As she was about to drop the fire on Rosalie, Jenna threw herself protectively over her, and the witch faltered and stepped back from them. “Traitor!” she called, looming over, larger than even Emmett. “You would protect the monster who killed your own brother?”

“Killing her won’t erase what’s already done!” Jenna cried. “We should leave this place!”

Emmett broke free and tackled the witch at the knees. She fell to the ground and there was a sound like shattering glass as the ball of flame landed on her, just missing Emmett’s face. He leaped up and jumped away from the witch, back to Rosalie and Jenna. The witch rose, levitating as she had before, her legs hanging like cadavers from her long skirts, her mouth speaking some necromantic tongue, fingers tracing in the air. Fire began to roll off of her, cascading onto the ground. She began to turn, to spin, slowly at first and the fire spread out to the edge of the clearing where a tree caught fire, and then another. As the witch spun faster, five trees ignited at once and the flames began to leap from tree to tree. The witch’s sons carried Jenna off to the north, protected from the flames by some other unseen spell, running from the conflagration as the battle continued. Clearly under the witch’s control, the flames circled around, sealing our escape. “You will all die here!” she shrieked. “Burn in hell, where you will never end and never begin again!” And then she stepped through the flames as they closed off any chance we had of running to the north. We were surrounded.

“What do we do, Alice? What do we do?” Rosalie shouted.

“I can’t see,” said Alice. “I don’t know.”

In a panic, Mark tried to run through a section of flame that was no higher than our knees, but as soon as he touched it, he went up in a flash like dry tinder, and was gone a moment later into ash and smoke. All the vampires, Kaines, Cullens and all, huddled in the middle of the field looking for some way out.
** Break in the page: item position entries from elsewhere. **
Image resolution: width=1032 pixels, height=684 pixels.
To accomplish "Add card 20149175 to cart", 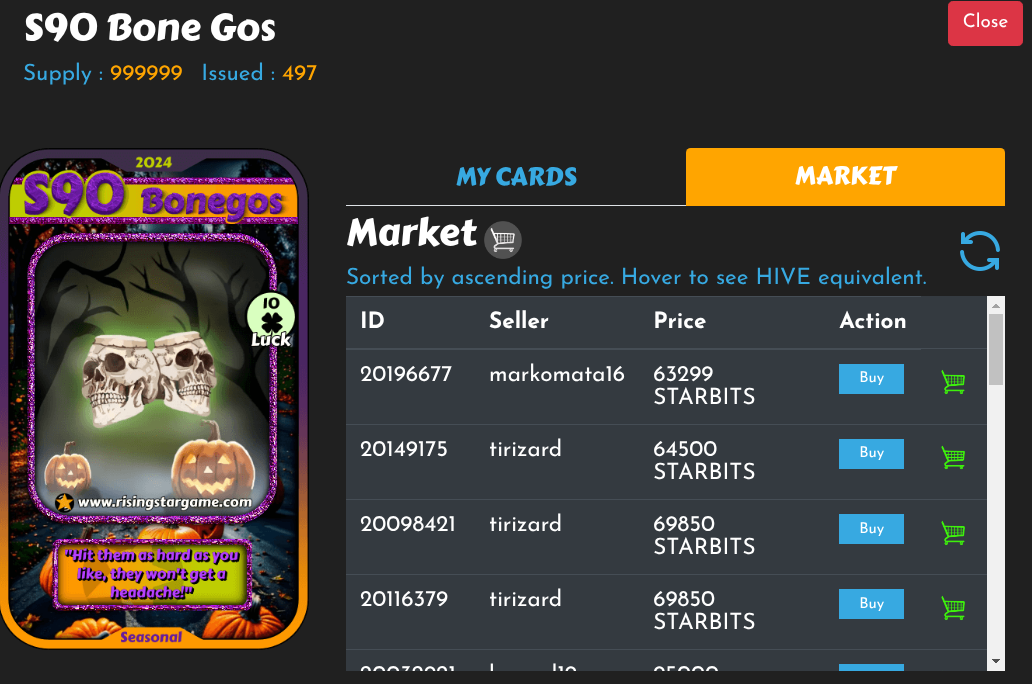I will [953, 457].
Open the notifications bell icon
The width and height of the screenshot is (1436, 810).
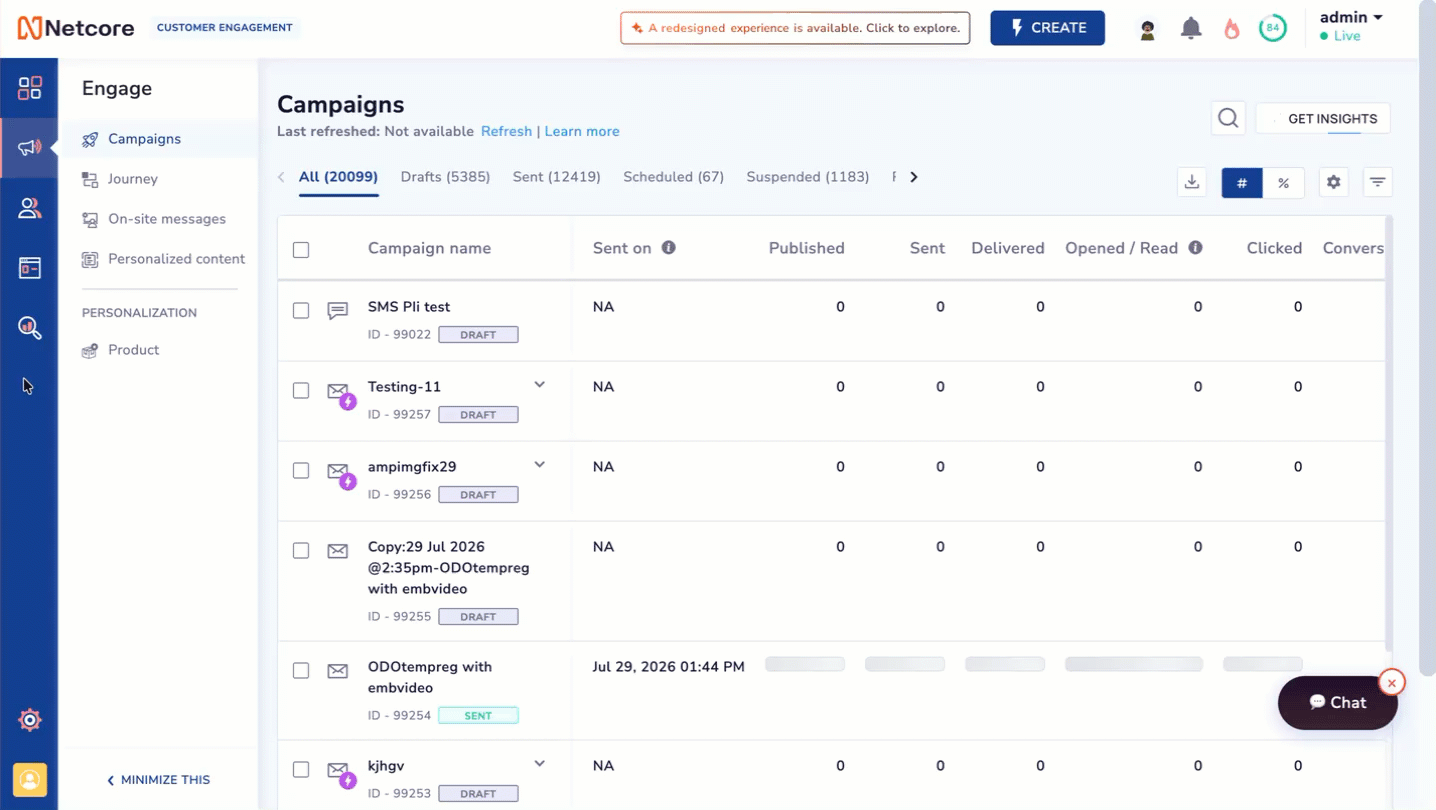pyautogui.click(x=1190, y=28)
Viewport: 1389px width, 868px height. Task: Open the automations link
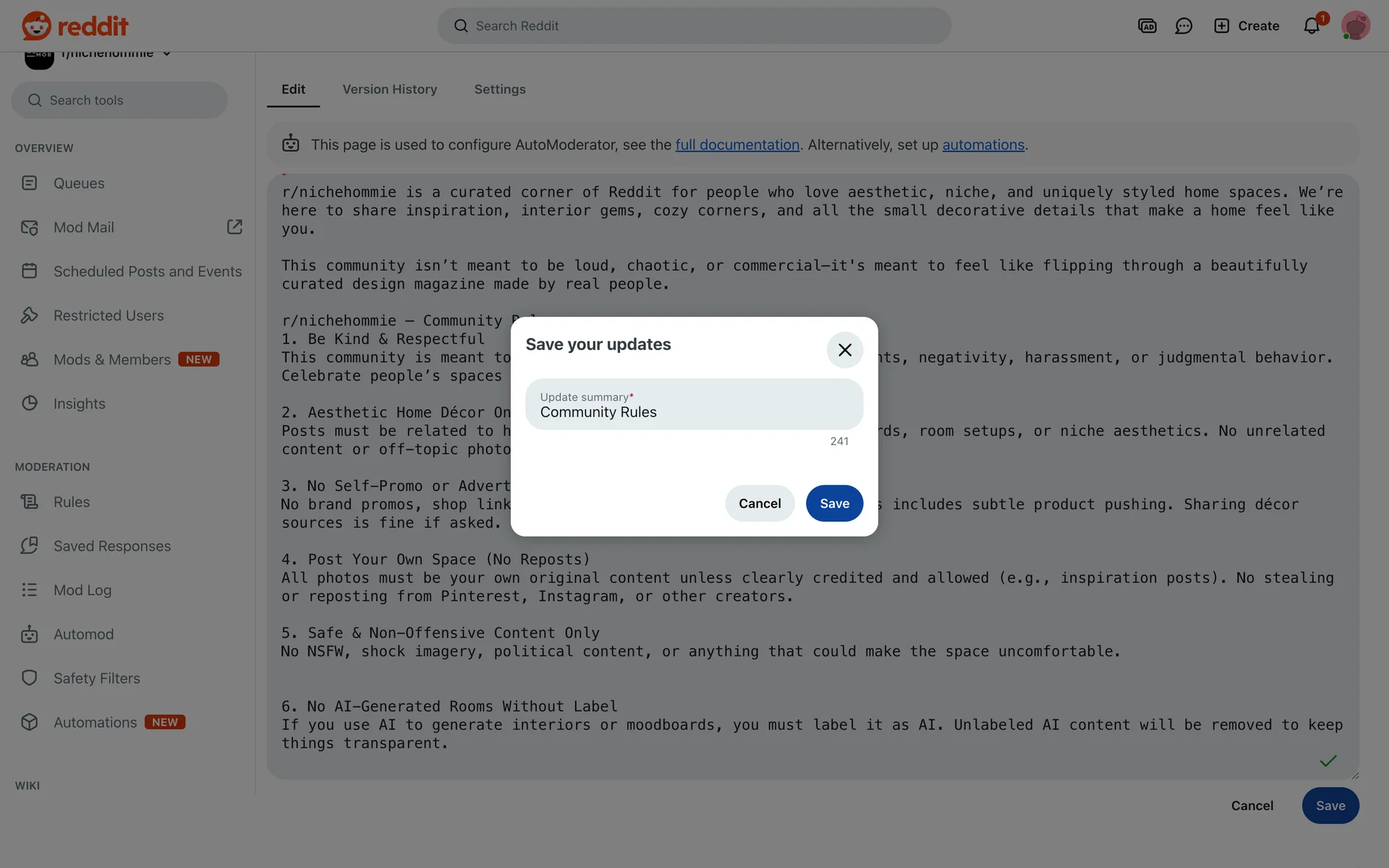982,145
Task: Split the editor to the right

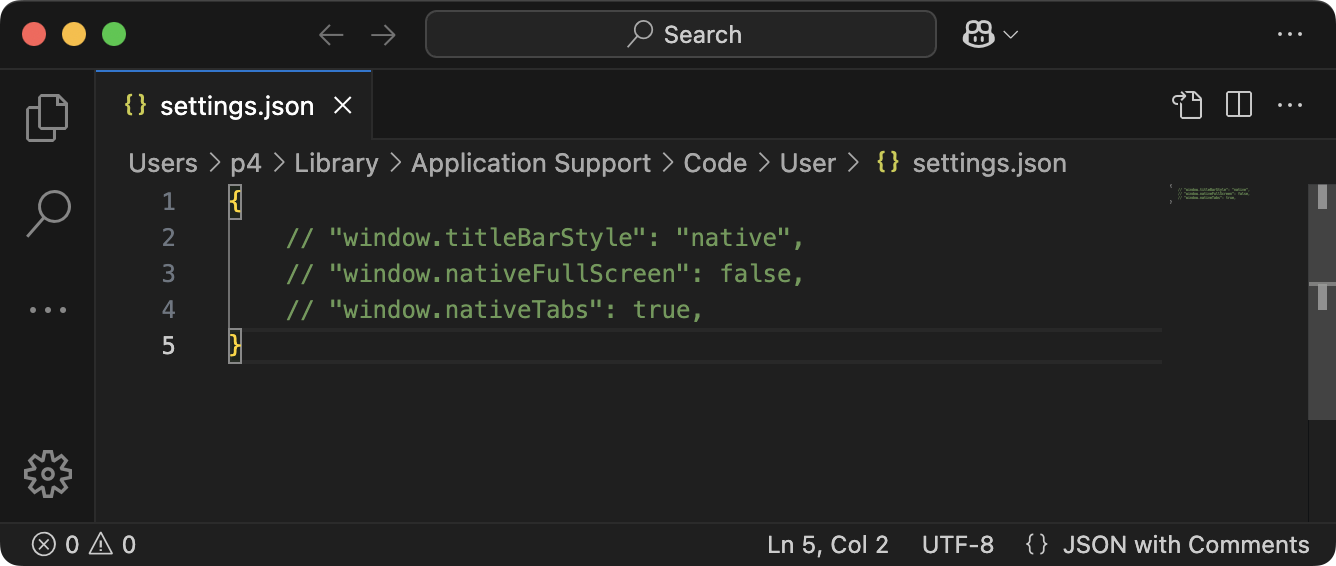Action: [1239, 105]
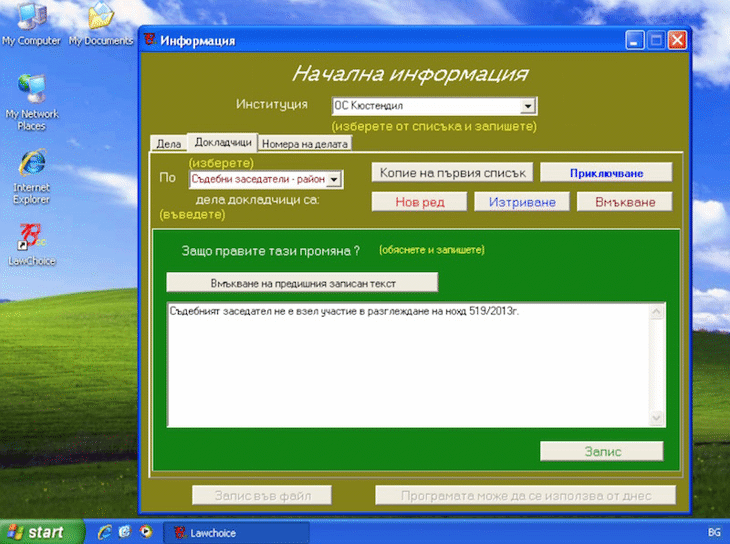
Task: Click the Вмъкване button
Action: click(625, 202)
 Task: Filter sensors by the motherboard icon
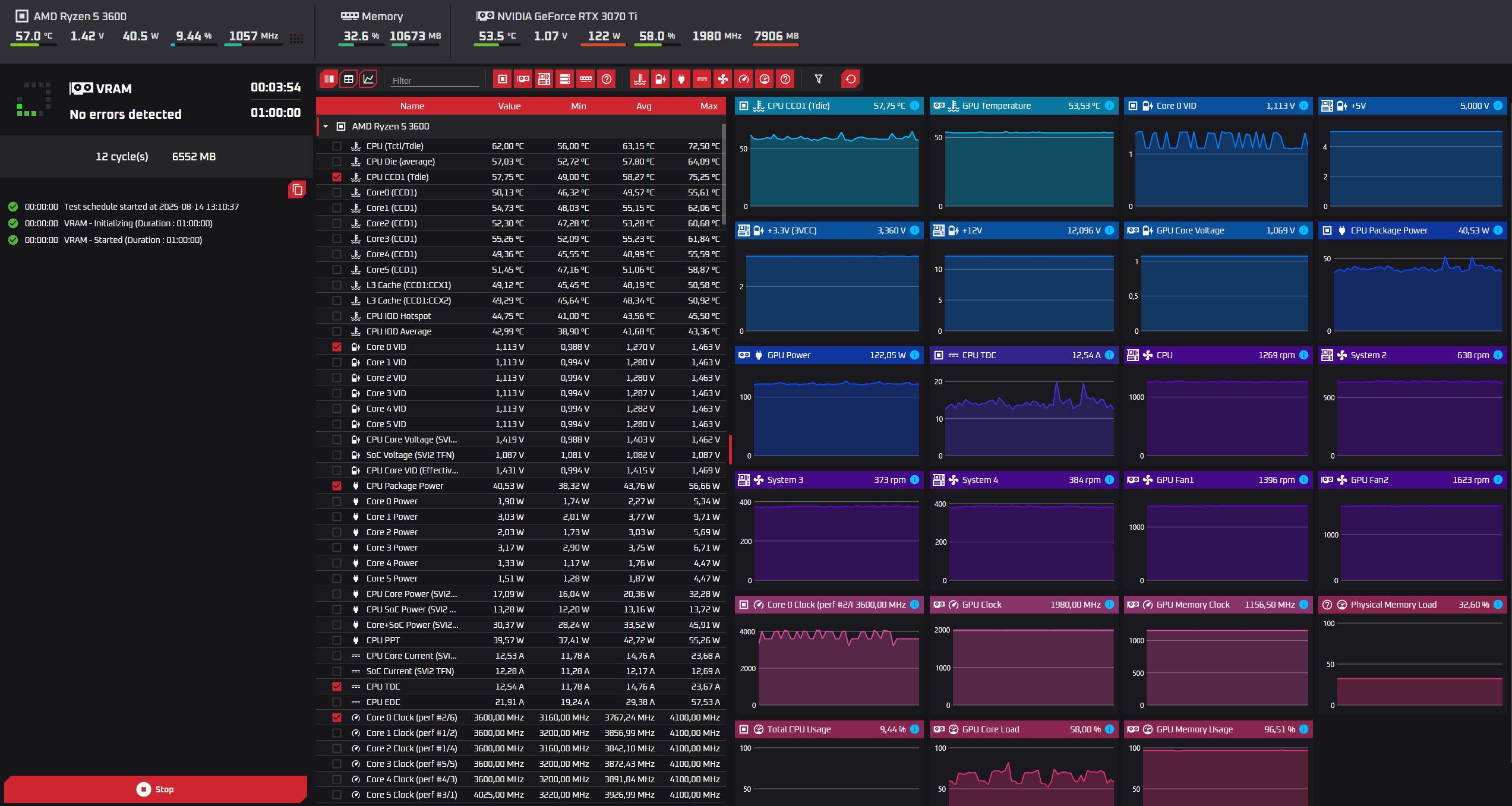(x=544, y=78)
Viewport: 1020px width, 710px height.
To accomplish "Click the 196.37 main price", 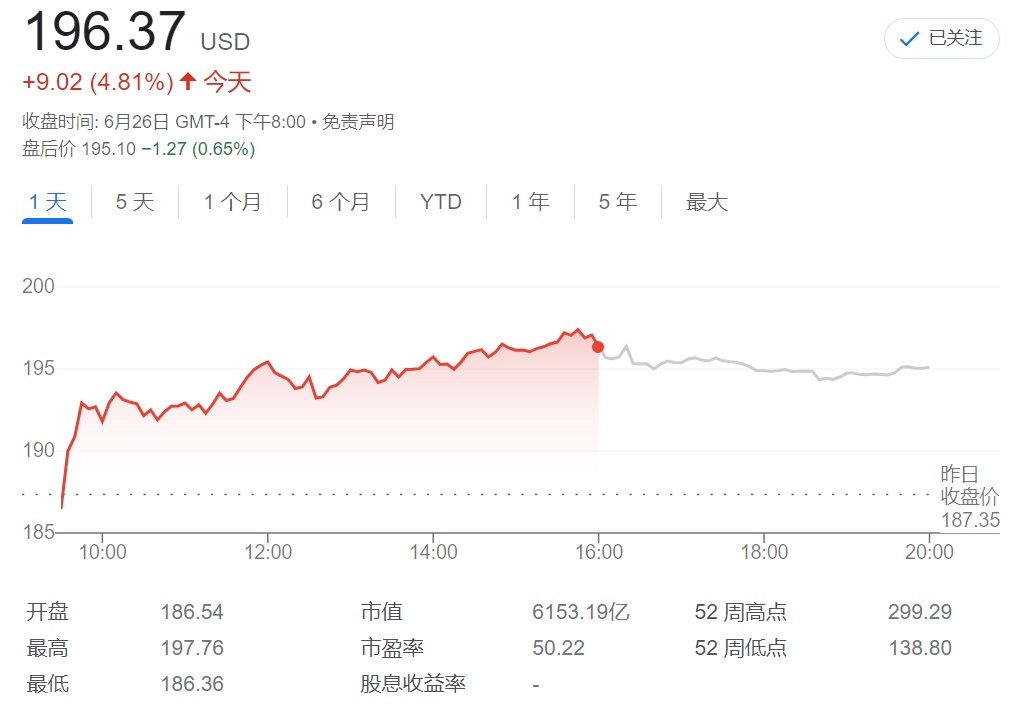I will click(x=104, y=32).
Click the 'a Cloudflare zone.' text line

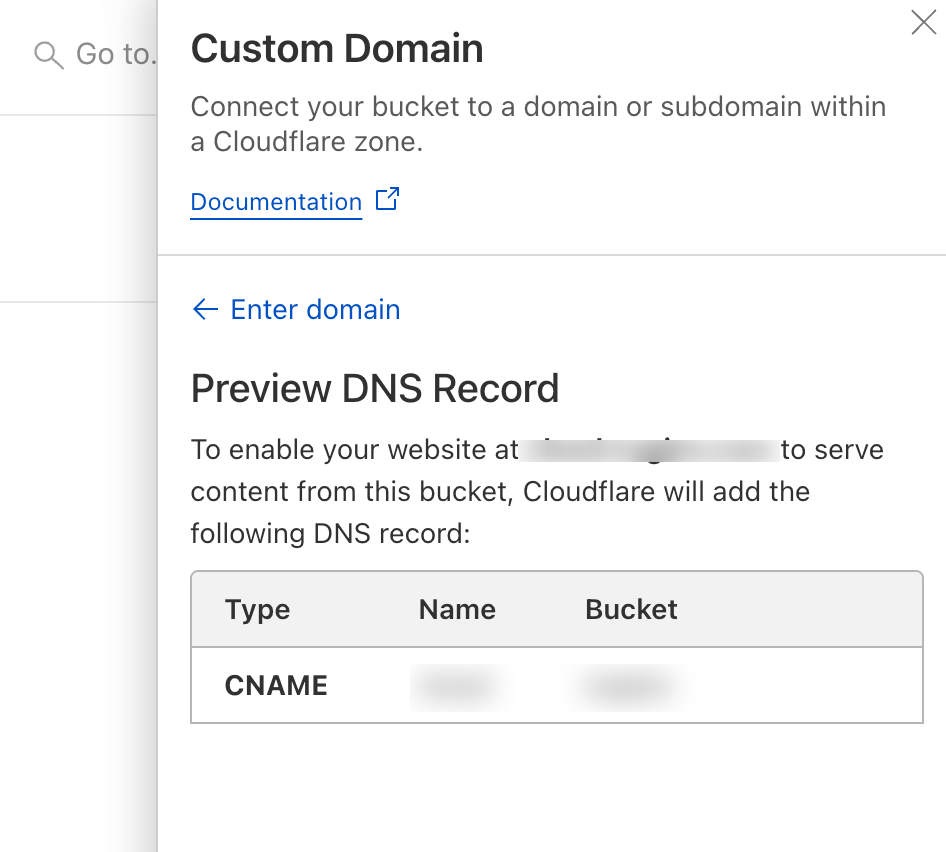[x=307, y=142]
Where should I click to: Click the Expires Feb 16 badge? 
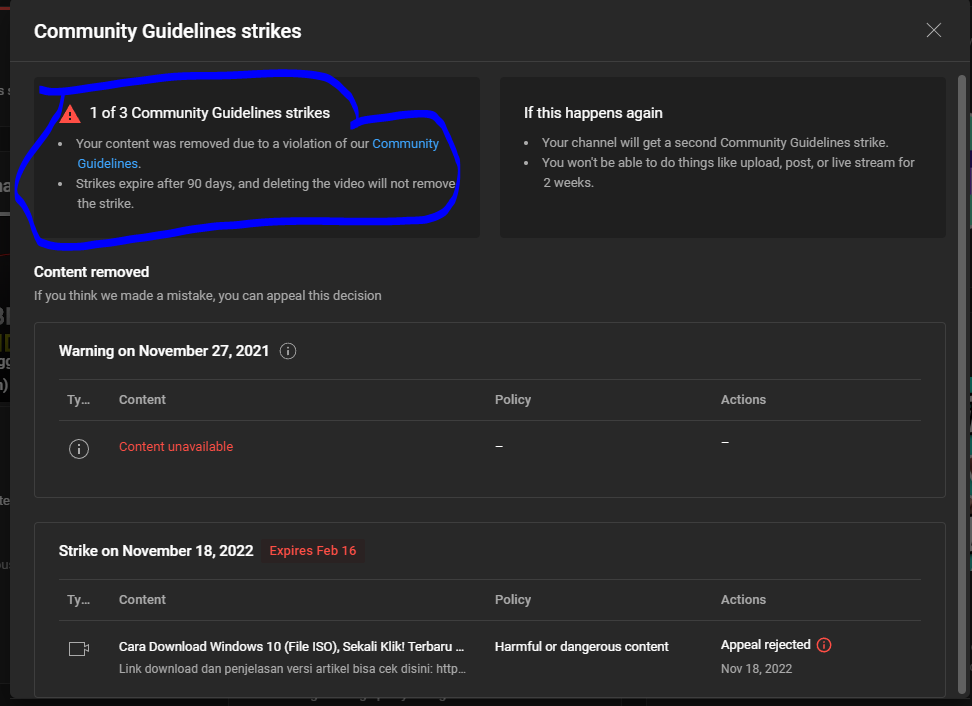click(x=312, y=551)
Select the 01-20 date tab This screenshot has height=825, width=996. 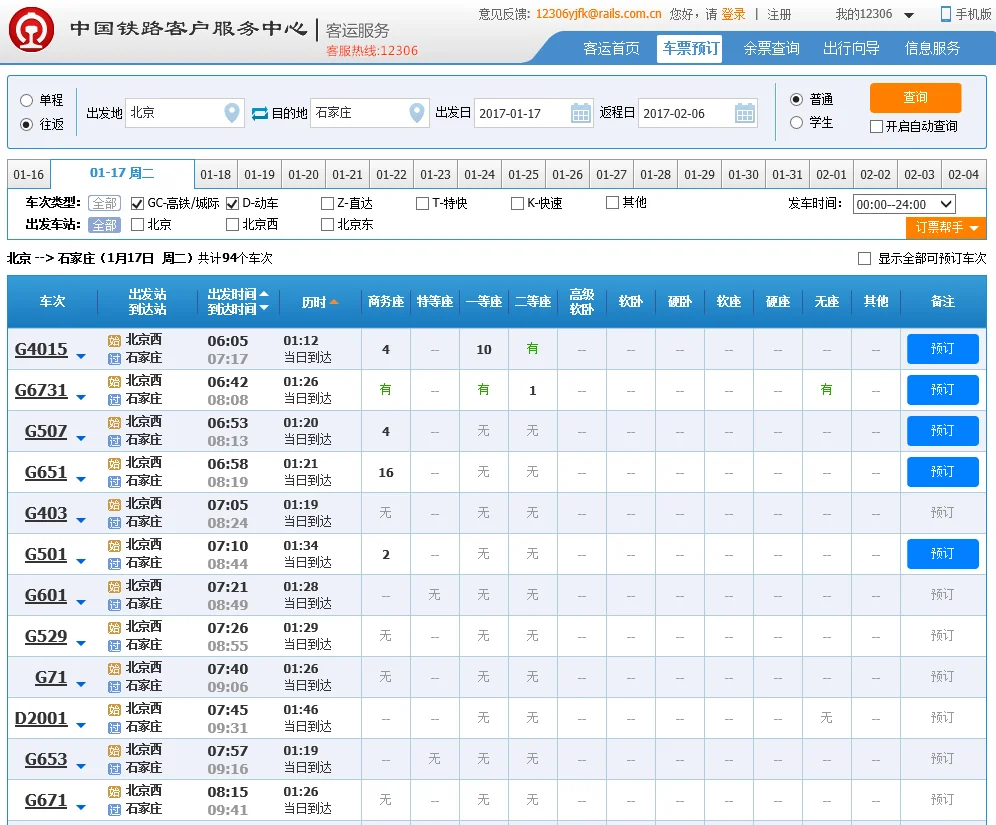[x=303, y=174]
“Look what you’ve done!” Allston roared. “Mercy, can’t you do something? A counter-spell for the fire?”

“Are you kidding? I haven’t practiced magic in a century!” she cried. “You brought this on all of us, you ass! You trusted a witch and thought she wouldn’t turn on you? Fool, fool, fool!”

“I’ll at least have the satisfaction of watching you die first!” He said and came at me again. He caught my head and the force of the blow was disorienting. I heard scraping and felt my neck tear where he had bitten me. He was separating my head from my body.

Carlisle and Emmett pulled Allston off of me, kicking and struggling while the remaining Kaines stood by watching, apparently having lost the will to fight. Esme and Rosalie grabbed Allston by the legs and I felt Alice and Mercy pull me to my feet, drag me away from the encroaching line of flames. Then Carlisle himself, the pacifist, charged at Allston and the two of them tumbled into the line of flame.

I wanted to shout but I still couldn’t speak. We watched, horrified as we were certain Carlisle was about to burn right along with Allston, but instead he fell on top of him and for just a second, the fiery fence opened. A tongue of flame caught Allston’s sleeve and his arm caught fire. Carlisle jumped back just before the fire could touch him and a moment later Allston was nothing but a tower of black flame. Another moment and he was gone. I was too awed to be disappointed I hadn’t killed Allston myself.

The fire burned higher, brighter, spreading into the forest in a boil of smoke and blue and red flame. We were all dead, I was sure of it. There was nothing to be done. As my family huddled there in the center of the fire, there was so much I wanted to say to each of them but with my neck still healing, I still couldn’t speak. I wanted to tell them how sorry I was, how much each and every one of them meant to me. How they made life worth living and how I would have done anything to keep them out of harm’s way. How with everything I mistakenly thought I’d lost, in that final moment I realized what I’d had all along but couldn’t see—and it was each and every one of them. How badly I wanted to thank Mercy especially for her loyalty and her trust and how sorry I was then I’d never loved her the way she truly deserved.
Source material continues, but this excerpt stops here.